— Exercise objective —
Output only the lines from the start of the entries through the line holding "MAY NÓN SNAPBACK FORM MỀM (41, 841)". Each line must match the original exactly.
Data for analysis below:
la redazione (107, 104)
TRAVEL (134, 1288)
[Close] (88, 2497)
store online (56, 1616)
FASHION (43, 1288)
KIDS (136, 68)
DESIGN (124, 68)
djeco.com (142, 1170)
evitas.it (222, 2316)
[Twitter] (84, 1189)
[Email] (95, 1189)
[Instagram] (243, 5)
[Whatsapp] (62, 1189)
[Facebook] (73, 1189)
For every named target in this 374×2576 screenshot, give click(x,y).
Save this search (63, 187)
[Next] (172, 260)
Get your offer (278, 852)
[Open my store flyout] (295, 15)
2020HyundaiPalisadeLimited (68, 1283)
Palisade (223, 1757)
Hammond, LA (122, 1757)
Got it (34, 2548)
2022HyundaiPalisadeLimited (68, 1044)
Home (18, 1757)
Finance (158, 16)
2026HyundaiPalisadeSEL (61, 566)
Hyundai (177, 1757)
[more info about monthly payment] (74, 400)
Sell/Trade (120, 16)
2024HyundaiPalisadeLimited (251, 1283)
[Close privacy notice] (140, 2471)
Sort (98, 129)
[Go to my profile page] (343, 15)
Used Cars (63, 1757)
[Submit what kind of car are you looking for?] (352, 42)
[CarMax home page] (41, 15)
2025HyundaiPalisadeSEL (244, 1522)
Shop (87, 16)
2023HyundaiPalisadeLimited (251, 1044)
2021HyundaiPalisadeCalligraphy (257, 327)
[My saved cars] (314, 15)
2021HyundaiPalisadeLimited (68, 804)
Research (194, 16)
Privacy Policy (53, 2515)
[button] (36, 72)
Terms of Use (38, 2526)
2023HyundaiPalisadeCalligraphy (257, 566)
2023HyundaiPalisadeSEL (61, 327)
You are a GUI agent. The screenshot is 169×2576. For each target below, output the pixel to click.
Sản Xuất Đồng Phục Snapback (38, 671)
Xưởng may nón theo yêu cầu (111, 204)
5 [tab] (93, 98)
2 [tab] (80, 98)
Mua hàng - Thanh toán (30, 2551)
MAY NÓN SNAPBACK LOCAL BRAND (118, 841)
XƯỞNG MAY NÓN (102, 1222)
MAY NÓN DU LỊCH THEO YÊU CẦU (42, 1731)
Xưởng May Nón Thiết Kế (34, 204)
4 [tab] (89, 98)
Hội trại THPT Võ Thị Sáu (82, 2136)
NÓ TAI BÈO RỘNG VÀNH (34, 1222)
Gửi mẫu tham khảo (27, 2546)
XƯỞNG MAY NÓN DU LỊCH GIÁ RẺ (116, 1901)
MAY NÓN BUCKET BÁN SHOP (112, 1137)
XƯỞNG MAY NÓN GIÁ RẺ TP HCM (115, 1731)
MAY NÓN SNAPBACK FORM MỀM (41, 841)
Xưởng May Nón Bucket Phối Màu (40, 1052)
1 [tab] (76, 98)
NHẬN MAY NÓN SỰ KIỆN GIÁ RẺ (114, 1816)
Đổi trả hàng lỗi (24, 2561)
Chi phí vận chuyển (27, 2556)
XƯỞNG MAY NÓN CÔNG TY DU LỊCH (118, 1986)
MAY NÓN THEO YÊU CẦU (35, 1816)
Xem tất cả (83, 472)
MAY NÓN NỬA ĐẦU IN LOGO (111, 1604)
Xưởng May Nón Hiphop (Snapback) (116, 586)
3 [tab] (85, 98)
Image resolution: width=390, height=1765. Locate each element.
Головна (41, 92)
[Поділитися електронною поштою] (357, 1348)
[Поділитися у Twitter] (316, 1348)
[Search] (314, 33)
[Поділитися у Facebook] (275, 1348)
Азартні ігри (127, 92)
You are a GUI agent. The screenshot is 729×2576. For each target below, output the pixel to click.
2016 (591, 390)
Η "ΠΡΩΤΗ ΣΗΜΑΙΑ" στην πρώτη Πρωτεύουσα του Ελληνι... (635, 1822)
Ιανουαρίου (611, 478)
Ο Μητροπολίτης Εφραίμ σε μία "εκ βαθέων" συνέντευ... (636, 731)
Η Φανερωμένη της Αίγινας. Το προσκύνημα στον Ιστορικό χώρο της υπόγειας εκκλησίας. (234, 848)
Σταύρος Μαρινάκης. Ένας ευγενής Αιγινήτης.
End of Data for analysis.
— Answer section —
la redazione (107, 104)
TRAVEL (134, 1288)
[Close] (88, 2497)
store online (56, 1616)
FASHION (43, 1288)
KIDS (136, 68)
DESIGN (124, 68)
djeco.com (142, 1170)
evitas.it (222, 2316)
[Twitter] (84, 1189)
[Email] (95, 1189)
[Instagram] (243, 5)
[Whatsapp] (62, 1189)
[Facebook] (73, 1189)
For every named target in this 374×2576 screenshot, give click(x,y).
Save this search (63, 187)
[Next] (172, 260)
Get your offer (278, 852)
[Open my store flyout] (295, 15)
2020HyundaiPalisadeLimited (68, 1283)
Palisade (223, 1757)
Hammond, LA (122, 1757)
Got it (34, 2548)
2022HyundaiPalisadeLimited (68, 1044)
Home (18, 1757)
Finance (158, 16)
2026HyundaiPalisadeSEL (61, 566)
Hyundai (177, 1757)
[more info about monthly payment] (74, 400)
Sell/Trade (120, 16)
2024HyundaiPalisadeLimited (251, 1283)
[Close privacy notice] (140, 2471)
Sort (98, 129)
[Go to my profile page] (343, 15)
Used Cars (63, 1757)
[Submit what kind of car are you looking for?] (352, 42)
[CarMax home page] (41, 15)
2025HyundaiPalisadeSEL (244, 1522)
Shop (87, 16)
2023HyundaiPalisadeLimited (251, 1044)
2021HyundaiPalisadeCalligraphy (257, 327)
[My saved cars] (314, 15)
2021HyundaiPalisadeLimited (68, 804)
Research (194, 16)
Privacy Policy (53, 2515)
[button] (36, 72)
Terms of Use (38, 2526)
2023HyundaiPalisadeCalligraphy (257, 566)
2023HyundaiPalisadeSEL (61, 327)
You are a GUI agent. The screenshot is 169×2576. For each target below, output the pixel to click.
Sản Xuất Đồng Phục Snapback (38, 671)
Xưởng may nón theo yêu cầu (111, 204)
5 [tab] (93, 98)
2 [tab] (80, 98)
Mua hàng - Thanh toán (30, 2551)
MAY NÓN SNAPBACK LOCAL BRAND (118, 841)
XƯỞNG MAY NÓN (102, 1222)
MAY NÓN DU LỊCH THEO YÊU CẦU (42, 1731)
Xưởng May Nón Thiết Kế (34, 204)
4 [tab] (89, 98)
Hội trại THPT Võ Thị Sáu (82, 2136)
NÓ TAI BÈO RỘNG VÀNH (34, 1222)
Gửi mẫu tham khảo (27, 2546)
XƯỞNG MAY NÓN DU LỊCH GIÁ RẺ (116, 1901)
MAY NÓN BUCKET BÁN SHOP (112, 1137)
XƯỞNG MAY NÓN GIÁ RẺ TP HCM (115, 1731)
MAY NÓN SNAPBACK FORM MỀM (41, 841)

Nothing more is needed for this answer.